The panel downplayed the enforcement actions against compliance staff. The cases against compliance officers are for egregious failures.

Expenses bubbled up as a hot topic. Examiners will look closely at expenses billed to investors.  The examiners want to know that these expenses are clearly disclosed to investors. For funds that means the PPM and Partnership Agreement. The examiners said they want to see written expense policies and to see them tested.

The SEC examiner strongly suggested that registrants prepare a risk matrix.  One advisor thought this was providing a blueprint for the SEC to conduct their audit. They want to see a catalog of risks, status, rating and worst case impact for the risk.

The panel listed a few things that make an enforcement action more likely:

  • Fraud
  • Misappropration of funds
  • Intent
  • Investor harm
  • Recidivism
  • Failure to respond to exam staff
  • Providing false information to staff

The panel raised the current hot topic of Broker-dealer registration for internal marketing personnel at private fund managers.  The panel noted the David Blass speech on private funds and broker-dealer registration.

The third panel focused on the examination process.

There are four types of exams:

  1. Risk priority exam
  2. Cause exam
  3. Sweep exam
  4. Presence exams for new registrants.

The presence exam program started 10/12 and is expected to end in the  fall of 2014. The SEC plans on compiling findings from these exams and releasing that compilation or risk alert to all registered advisors. The presence exams are short – less than a week.  The focus is on the five areas in the October welcome letter: Marketing, Conflict of interest, Safety of client asset,  Portfolio Management, and Valuation.
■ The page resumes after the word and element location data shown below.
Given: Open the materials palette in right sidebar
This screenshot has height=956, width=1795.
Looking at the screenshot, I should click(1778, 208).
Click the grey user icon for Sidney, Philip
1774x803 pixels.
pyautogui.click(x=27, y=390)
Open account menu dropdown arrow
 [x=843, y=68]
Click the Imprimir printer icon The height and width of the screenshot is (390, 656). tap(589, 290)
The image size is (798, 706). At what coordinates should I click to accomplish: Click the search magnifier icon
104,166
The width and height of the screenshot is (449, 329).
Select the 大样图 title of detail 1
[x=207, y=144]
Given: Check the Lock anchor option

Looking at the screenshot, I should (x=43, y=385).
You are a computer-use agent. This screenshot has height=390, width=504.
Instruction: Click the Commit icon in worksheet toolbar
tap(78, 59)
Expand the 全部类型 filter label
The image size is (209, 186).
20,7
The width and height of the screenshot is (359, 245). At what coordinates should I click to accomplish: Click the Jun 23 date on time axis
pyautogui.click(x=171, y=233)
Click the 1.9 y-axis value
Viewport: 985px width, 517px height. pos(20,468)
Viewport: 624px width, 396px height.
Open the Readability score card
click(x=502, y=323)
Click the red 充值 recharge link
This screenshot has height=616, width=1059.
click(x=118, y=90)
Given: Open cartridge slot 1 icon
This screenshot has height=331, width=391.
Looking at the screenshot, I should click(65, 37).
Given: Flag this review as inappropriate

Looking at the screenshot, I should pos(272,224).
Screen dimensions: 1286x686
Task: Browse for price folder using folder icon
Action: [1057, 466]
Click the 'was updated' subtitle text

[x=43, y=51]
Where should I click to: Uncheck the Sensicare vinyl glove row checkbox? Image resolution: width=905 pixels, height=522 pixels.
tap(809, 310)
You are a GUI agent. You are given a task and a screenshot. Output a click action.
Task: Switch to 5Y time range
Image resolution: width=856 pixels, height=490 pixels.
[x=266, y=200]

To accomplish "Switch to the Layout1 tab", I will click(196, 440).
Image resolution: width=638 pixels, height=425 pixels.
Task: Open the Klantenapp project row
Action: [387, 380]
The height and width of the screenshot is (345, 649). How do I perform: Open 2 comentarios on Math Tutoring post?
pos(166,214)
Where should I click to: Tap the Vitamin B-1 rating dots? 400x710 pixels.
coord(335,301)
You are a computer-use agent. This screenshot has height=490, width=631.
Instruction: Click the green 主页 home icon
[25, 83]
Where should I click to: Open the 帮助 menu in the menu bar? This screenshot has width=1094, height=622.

They also mentioned a fifth type of exam: corrective action review. This a follow-up after an “exam summary letter” (nee’ deficiency letter) and focuses on whether the firm fixed the deficiencies they said they would in the letter.

It is the SEC’s policy to not disclose the type of exam during the examination process.

As for the process, it usually starts with a phone call to let you know they are coming.  The notice could be from none to two weeks. Typically it will be one week’s notice. Can you postpone the field date? Almost never. (One participant told me that the SEC came on the date of his annual investor meeting and would not move the date.)

The examiners will interview senior staff. The CCO can be present for all interviews.

The panel paid a lot of attention on annual reviews. After all, it is required by the SEC rules. They expect the following to be addressed in the annual review:

  • Review and document compliance issues for the year
  • Review change in business activities
  • Note Regulatory changes
  • Changes in key personnel

It’s okay to outsource the annual review.

Identify risks and either (1) change the policies and procedures, (2) test, and/or (3) mitigate.

Use the annual review as an opportunity to highlight your resources and all of the good things you have done over the past year.

At the end of the exam you will get a letter to know its over. The letter will be either a summary letter or a no further action letter.


As you can tell from my notes, this was a great program for compliance officers.